Lay out every one of the entries below as a numbered list, leaving out any blank lines.

Data entries
↓
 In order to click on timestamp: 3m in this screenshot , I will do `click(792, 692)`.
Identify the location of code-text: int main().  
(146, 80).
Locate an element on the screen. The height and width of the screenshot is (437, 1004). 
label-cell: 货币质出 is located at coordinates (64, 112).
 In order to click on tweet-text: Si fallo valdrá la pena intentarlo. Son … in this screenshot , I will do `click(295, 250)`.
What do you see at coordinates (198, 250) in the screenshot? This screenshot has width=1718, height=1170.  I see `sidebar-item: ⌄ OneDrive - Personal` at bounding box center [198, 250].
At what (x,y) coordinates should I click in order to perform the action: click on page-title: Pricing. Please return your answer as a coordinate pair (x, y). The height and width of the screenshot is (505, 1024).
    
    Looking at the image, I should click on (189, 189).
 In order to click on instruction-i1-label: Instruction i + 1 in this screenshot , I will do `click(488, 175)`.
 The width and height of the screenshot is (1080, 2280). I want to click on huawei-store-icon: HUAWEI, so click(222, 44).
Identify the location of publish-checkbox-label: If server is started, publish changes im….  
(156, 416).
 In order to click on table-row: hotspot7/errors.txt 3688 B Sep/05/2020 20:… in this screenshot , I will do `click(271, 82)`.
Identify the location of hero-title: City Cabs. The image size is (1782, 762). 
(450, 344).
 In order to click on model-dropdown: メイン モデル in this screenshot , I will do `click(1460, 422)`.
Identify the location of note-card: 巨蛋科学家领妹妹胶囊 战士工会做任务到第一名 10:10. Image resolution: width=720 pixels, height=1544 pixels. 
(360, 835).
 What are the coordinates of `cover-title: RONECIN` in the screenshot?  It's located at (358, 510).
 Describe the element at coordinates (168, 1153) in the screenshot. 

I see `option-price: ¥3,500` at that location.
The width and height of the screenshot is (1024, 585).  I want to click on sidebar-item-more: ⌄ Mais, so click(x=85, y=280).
↑
● RESPONSE AREA:
1.  In order to click on timestamp: 3m in this screenshot , I will do `click(792, 692)`.
2. Identify the location of code-text: int main().  
3. (146, 80).
4. Locate an element on the screen. The height and width of the screenshot is (437, 1004). 
5. label-cell: 货币质出 is located at coordinates (64, 112).
6.  In order to click on tweet-text: Si fallo valdrá la pena intentarlo. Son … in this screenshot , I will do `click(295, 250)`.
7. What do you see at coordinates (198, 250) in the screenshot? This screenshot has width=1718, height=1170.  I see `sidebar-item: ⌄ OneDrive - Personal` at bounding box center [198, 250].
8. At what (x,y) coordinates should I click in order to perform the action: click on page-title: Pricing. Please return your answer as a coordinate pair (x, y). The height and width of the screenshot is (505, 1024).
9.     Looking at the image, I should click on (189, 189).
10.  In order to click on instruction-i1-label: Instruction i + 1 in this screenshot , I will do `click(488, 175)`.
11.  The width and height of the screenshot is (1080, 2280). I want to click on huawei-store-icon: HUAWEI, so click(222, 44).
12. Identify the location of publish-checkbox-label: If server is started, publish changes im….  
13. (156, 416).
14.  In order to click on table-row: hotspot7/errors.txt 3688 B Sep/05/2020 20:… in this screenshot , I will do `click(271, 82)`.
15. Identify the location of hero-title: City Cabs. The image size is (1782, 762). 
16. (450, 344).
17.  In order to click on model-dropdown: メイン モデル in this screenshot , I will do `click(1460, 422)`.
18. Identify the location of note-card: 巨蛋科学家领妹妹胶囊 战士工会做任务到第一名 10:10. Image resolution: width=720 pixels, height=1544 pixels. 
19. (360, 835).
20.  What are the coordinates of `cover-title: RONECIN` in the screenshot?  It's located at (358, 510).
21.  Describe the element at coordinates (168, 1153) in the screenshot. 
22. I see `option-price: ¥3,500` at that location.
23. The width and height of the screenshot is (1024, 585).  I want to click on sidebar-item-more: ⌄ Mais, so click(x=85, y=280).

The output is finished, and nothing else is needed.